> [Exercise brief]
Lines where the string "Enable" appears are to be copied from the entries below.

> [Supplied material]
####

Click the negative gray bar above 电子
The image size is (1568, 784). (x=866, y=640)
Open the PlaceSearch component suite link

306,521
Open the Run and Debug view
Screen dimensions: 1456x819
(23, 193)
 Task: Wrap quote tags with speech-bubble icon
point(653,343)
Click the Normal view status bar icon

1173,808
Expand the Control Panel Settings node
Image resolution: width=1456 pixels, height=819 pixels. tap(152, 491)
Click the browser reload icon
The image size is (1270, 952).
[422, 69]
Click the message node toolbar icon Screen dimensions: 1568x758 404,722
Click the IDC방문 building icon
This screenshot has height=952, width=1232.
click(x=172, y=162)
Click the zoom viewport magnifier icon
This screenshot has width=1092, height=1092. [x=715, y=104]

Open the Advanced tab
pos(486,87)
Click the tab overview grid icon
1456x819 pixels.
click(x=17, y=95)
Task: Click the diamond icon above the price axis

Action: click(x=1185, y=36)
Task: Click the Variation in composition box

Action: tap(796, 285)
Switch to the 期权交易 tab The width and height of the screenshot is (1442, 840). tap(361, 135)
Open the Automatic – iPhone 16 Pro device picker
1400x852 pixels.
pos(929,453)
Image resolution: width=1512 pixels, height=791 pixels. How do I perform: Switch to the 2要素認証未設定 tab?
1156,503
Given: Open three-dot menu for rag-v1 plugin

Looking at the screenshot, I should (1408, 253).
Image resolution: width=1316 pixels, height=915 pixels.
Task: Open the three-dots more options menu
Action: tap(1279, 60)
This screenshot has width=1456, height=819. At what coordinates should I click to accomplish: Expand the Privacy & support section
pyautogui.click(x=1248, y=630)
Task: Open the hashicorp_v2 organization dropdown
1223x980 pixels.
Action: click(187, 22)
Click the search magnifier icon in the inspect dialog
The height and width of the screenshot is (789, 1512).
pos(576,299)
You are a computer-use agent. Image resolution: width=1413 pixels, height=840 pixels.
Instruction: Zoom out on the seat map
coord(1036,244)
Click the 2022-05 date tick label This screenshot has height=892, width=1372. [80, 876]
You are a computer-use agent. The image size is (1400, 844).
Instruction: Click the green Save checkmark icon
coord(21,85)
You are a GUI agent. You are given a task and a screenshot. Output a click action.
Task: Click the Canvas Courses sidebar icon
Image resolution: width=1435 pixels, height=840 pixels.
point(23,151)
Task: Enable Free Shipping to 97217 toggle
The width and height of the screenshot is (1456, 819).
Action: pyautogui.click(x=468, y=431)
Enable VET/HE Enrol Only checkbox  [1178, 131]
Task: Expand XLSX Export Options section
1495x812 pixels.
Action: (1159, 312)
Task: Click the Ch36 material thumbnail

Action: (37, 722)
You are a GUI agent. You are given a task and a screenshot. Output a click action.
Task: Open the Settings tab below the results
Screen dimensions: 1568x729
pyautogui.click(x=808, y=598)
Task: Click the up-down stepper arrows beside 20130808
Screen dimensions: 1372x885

####

> [Answer box]
Task: Enable Free Shipping to 97217 toggle
Enable VET/HE Enrol Only checkbox  [1178, 131]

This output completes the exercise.